Given task 1:
Reproduce the passage of the Couchbase failover text between "Note: In this" and "the node from the cluster.", inclusive.
Given task 2:
According to the Couchbase failover text, what is the maximum number of replicas a bucket can have?
Given task 3:
List every characteristic of graceful failover that the Couchbase failover text states.

Extract:

* BEGIN *

Couchbase: Failover and Recovery

Couchbase: Failover and Recovery

Note: In this blog post, I assume that you have basic knowledge about Couchbase.

Hello everyone, welcome to another Couchbase blog post. I highly recommend reading my Couchbase: Rebalance blog post before reading this post.

There are scenarios that we have to remove our nodes from our cluster for maintenance issues, or some node could be unresponsive, and we or Couchbase itself have to remove the node from the cluster.

Let's start with how node removal works. This is how Couchbase describes what removal is:

"Node removal allows a node to be taken out of a cluster in a highly controlled fashion, using rebalance to redistribute data and indexes among available nodes."

So basically, we are taking out a node from the cluster. What is that mean? That means at the end of the removal process, the cluster will have fewer resources to maintain, remaining nodes could have to store more vBuckets.

Buckets can have maximum of 3 replicas. For a Data Service, the minimum replica limit is n + 1 (n is the replica number). After removing the node that contains Data Service, if the replica number is still more than n + 1, Couchbase will still support the replica number after rebalance.

Assume that we have a bucket with two replicas(n=2) and remove nodes sequentially. (Numbers are approximate for the sake of simplicity)

Failover-2-v2 (1).gif

What happened here? At first, we have: 40.000 active vBuckets and 80.000 replica vBuckets (1:2). Four nodes, which satisfies our minimum n + 1 replica node limit. After removal of Node 2, this is what happened: We still have 40.000 active vBuckets and 80.000 replica vBuckets in total (1:2). The node number is still more significant than n + 1, so active and replica vBucket numbers are increased in the remaining nodes to satisfy the vBucket replica by rebalancing. The remaining nodes now have to maintain more vBuckets. Now let's remove Node 4 and see what happens now:

Failover-3-v2 (1).gif

Now, things have changed. From now on, we can't satisfy the desired node replica number for Data Service. Active vBuckets and replica vBuckets are now 40.000 (1:1).

This is what happens in node removals in a nutshell. Let's continue with failover.

Failover

At the beginning of this blog post, we said that there could be scenarios that we have to remove a node from the cluster. That is what Failover is. Couchbase documents describe failover as:

"Failover is a process whereby a node can be taken out of a Couchbase cluster with speed."

Failover has two types: graceful and hard.

Let's start with graceful. Graceful is a failover type that specific to nodes that have Data Service. The type name is graceful because Couchbase removes the node in a controlled style, so there will be no downtime. If the service is a Data Service, the process makes replica vBuckets active and then removes the Data Service node. The cluster itself can't activate graceful failover. It has to be manually activated.

* END *

Data shown:
* BEGIN *

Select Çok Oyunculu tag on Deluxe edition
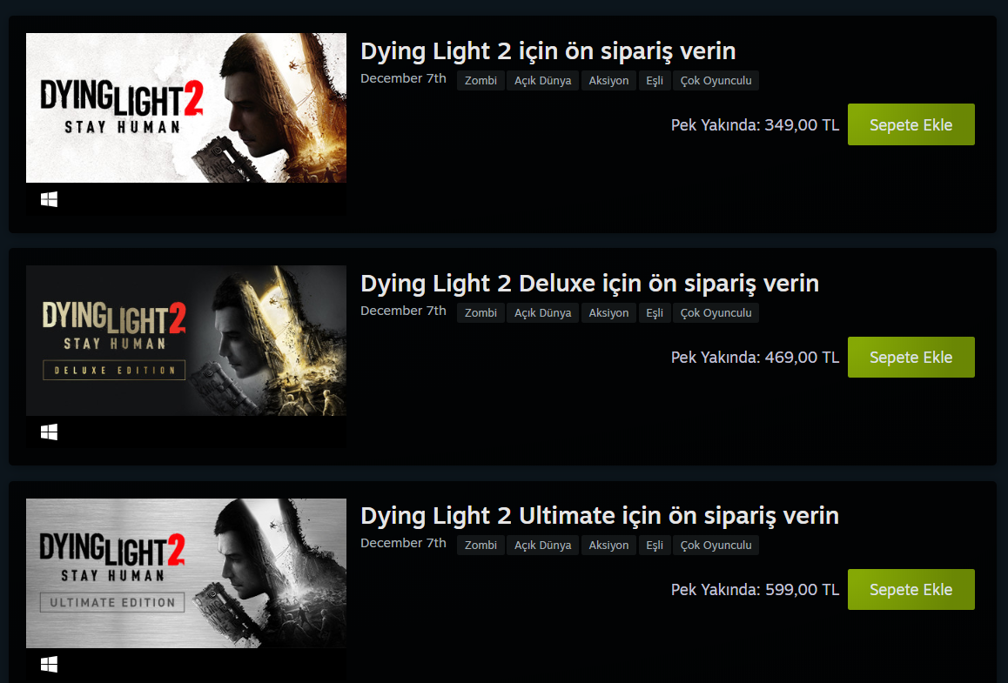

* END *

Result 1:
Note: In this blog post, I assume that you have basic knowledge about Couchbase.

Hello everyone, welcome to another Couchbase blog post. I highly recommend reading my Couchbase: Rebalance blog post before reading this post.

There are scenarios that we have to remove our nodes from our cluster for maintenance issues, or some node could be unresponsive, and we or Couchbase itself have to remove the node from the cluster.

Result 2:
Three.

Result 3:
1. It applies specifically to nodes that have Data Service.
2. Couchbase removes the node in a controlled way, so there is no downtime.
3. For a Data Service, it makes replica vBuckets active and then removes the Data Service node.
4. The cluster itself cannot activate it; it must be activated manually.